Колеса скрипели, будто их не смазывали три года. Лев застонал, и сквозь тяжелый сон до его слуха донеслись стоны и крики. Он открыл глаза и увидел в прорехе на крыше незнакомого фургона безоблачное синее небо. «А где же маменька? – не понял. – Да и откуда в Панасовке запах пороха?» Он повернул голову и увидел возле себя солдата, сидевшего с опущенной головой, залитой кровью, и сложенными на голой груди руками, на которых были оборваны ногти. «Италия, – дошло, – Вольтурно, «Тысяча» Гарибальди», – и образ Панасовки со всеми ее обитателями растаял в воздухе.
«Я знал, что постоянная близость смерти,
вид убитых, раненых, умирающих, повешенных
и расстрелянных,… труп своей лошади и эти
звуковые впечатления – набат, разрывы снарядов,
свист пуль, отчаянные, неизвестно чьи крики,
– все это никогда не приходит безнаказанно.

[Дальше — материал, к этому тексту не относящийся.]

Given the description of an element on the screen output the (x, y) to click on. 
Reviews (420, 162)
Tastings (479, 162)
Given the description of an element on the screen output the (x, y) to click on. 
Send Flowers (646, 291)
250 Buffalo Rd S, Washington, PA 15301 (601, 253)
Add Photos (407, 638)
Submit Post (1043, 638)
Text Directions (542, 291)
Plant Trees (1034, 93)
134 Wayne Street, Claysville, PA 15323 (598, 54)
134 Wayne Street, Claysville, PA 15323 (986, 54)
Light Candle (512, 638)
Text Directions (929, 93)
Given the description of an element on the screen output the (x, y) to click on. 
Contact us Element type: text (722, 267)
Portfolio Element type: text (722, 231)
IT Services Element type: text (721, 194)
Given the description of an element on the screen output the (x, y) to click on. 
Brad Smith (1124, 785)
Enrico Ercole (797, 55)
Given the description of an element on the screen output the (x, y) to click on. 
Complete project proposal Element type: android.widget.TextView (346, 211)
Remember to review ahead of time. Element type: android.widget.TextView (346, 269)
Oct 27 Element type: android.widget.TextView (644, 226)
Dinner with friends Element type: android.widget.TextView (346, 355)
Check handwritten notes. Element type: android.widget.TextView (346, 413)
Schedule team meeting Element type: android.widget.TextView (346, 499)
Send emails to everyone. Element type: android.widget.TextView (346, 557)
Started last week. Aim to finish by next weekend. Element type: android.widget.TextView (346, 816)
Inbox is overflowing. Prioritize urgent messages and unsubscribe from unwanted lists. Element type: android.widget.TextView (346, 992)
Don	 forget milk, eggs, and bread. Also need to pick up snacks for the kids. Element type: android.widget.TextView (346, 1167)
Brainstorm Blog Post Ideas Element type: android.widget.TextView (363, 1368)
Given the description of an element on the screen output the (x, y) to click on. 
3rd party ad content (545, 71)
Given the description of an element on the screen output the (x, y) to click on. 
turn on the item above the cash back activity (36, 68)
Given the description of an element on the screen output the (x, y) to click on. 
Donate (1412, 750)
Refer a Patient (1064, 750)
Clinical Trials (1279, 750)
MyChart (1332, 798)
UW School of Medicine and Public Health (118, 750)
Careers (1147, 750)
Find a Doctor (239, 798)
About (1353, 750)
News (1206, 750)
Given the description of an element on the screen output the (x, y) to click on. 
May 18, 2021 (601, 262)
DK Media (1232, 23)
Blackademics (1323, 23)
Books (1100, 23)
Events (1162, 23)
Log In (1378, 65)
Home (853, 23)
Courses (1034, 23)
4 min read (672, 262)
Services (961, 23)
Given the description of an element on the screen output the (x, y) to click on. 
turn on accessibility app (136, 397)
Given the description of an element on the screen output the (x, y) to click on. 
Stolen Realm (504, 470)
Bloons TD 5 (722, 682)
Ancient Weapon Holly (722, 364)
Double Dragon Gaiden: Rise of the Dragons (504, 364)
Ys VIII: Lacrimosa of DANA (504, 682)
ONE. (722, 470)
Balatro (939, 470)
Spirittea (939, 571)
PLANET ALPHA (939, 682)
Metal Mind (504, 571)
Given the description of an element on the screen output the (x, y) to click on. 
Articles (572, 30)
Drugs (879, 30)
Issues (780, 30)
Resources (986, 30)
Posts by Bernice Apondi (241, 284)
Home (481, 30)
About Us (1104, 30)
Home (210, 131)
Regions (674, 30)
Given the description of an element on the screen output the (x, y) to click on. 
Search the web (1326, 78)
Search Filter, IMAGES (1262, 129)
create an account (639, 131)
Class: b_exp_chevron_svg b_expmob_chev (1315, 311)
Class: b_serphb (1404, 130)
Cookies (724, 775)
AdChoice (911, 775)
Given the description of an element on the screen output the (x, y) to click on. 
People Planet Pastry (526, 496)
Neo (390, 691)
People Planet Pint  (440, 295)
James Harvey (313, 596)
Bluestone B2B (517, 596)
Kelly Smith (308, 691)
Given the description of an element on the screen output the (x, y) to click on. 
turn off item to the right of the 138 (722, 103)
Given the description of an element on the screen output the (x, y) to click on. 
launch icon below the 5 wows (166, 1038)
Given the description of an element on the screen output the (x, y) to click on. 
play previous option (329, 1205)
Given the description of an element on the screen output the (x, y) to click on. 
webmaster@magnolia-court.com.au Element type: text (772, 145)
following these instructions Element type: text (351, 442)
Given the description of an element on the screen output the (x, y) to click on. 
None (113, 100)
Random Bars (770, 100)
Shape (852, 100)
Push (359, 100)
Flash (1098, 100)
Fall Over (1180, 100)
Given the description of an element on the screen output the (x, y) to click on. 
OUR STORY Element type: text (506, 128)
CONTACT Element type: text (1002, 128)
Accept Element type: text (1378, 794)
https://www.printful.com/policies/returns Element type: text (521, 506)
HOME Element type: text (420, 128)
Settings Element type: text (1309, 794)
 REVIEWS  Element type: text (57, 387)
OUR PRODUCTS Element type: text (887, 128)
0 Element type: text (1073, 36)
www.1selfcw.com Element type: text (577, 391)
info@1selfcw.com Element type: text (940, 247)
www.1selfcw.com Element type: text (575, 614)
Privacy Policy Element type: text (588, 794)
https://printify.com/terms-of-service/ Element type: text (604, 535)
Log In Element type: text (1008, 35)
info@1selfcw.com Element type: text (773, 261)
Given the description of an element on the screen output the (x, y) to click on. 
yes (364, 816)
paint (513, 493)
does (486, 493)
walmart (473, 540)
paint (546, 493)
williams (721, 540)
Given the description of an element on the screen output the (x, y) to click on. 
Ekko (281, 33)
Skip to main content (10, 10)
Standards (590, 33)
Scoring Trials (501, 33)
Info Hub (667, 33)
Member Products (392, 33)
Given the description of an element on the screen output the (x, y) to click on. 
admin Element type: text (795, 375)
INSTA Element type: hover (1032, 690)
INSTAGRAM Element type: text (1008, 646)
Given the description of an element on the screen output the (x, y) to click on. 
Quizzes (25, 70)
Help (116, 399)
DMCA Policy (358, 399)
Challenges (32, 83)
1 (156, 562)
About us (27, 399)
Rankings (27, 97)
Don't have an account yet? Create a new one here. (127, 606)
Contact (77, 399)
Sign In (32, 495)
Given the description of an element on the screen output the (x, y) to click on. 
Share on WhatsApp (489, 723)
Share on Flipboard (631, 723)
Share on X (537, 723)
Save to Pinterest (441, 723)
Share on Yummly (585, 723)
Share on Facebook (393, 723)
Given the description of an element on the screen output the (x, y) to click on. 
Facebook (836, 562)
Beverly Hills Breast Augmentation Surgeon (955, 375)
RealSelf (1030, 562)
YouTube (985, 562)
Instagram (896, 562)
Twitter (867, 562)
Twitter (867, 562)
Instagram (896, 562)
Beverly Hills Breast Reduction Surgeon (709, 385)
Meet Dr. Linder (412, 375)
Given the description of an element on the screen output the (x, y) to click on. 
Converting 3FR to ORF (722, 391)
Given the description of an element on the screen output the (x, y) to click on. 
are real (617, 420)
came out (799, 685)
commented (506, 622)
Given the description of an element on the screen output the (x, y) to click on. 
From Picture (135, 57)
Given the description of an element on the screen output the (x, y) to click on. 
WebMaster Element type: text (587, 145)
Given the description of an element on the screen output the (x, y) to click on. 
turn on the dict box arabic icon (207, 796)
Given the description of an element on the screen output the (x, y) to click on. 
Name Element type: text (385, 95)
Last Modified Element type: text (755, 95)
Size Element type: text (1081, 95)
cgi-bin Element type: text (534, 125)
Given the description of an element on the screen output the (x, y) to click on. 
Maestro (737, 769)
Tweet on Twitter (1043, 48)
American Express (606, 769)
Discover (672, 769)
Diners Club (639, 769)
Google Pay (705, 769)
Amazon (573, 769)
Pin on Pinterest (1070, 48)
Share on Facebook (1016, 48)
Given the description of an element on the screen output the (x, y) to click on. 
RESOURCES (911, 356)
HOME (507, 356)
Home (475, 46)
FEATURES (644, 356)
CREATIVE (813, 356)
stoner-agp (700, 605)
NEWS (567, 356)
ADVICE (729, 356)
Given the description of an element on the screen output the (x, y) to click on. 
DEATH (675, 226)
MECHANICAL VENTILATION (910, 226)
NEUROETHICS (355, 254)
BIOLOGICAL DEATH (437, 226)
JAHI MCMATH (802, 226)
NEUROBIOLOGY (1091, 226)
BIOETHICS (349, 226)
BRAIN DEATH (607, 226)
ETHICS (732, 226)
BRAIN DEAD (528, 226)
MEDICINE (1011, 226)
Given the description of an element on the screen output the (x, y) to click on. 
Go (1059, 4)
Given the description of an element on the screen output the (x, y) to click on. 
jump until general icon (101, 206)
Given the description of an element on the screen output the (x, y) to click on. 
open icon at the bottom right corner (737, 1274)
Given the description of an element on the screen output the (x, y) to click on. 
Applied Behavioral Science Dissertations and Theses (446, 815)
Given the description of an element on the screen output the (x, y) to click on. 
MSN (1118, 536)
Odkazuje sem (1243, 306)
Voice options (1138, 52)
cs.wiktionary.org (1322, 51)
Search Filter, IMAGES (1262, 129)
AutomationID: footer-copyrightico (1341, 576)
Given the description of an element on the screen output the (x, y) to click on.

Я знал, что безмолвное, почти бессознательное
воспоминание о войне преследует большинство
людей, которые прошли через нее, и в них есть
что-то сломанное раз и навсегда.»
(Г. Газданов)
Первое, что достигло сознания Льва, была тихая речь с отчаянным тосканским акцентом:
– Раненых в лазарете у станции перебили, гады, всех до последнего.
– Правда, гады! Нелюди! – прерывал ее чей-то громкий шепот. – Одно слово – бурбонцы!
– Хозяйке дома проломили голову, и врач исчез, как в воду канул.
Фургон подпрыгнул на выбоине и раненый от удара головой о днище забылся. Очнулся от резкой боли в боку: два человека грубо перетаскивали его на носилки.
– О, santo diavolone*>7,– раздался выкрик почти у изголовья пострадавшего. – Неужели эта отбивная котлета – мой дражайший друг? Узнаю его кривую турецкую саблю! А ведь совсем недавно он нарисовал мой портрет и подарил мне на память, а я своей сеньоре! Осторожней, кладите его на диван! Вот так! Да полегче, это же не мешок с сухофруктами!
Вся эта тирада принадлежала сицилийскому капитану Чезаре Паини. Он прежде был знаком с раненым и сиживал с ним в кофейне за стаканчиком доброго чентоербе>8. Капитан поспешил за доктором и фельдшером, чтобы те пришли осмотреть его приятеля.
– Пустяки, ранение от гранаты, – заключил доктор. – Вы еще на его свадьбе попляшете, – достал из коробки пузырек и влил его содержимое в рот раненого. Тот содрогнулся в конвульсии. – Что ж, стаканчик марсалы привел бы его в чувство, – таков был предписанный доктором курс лечения.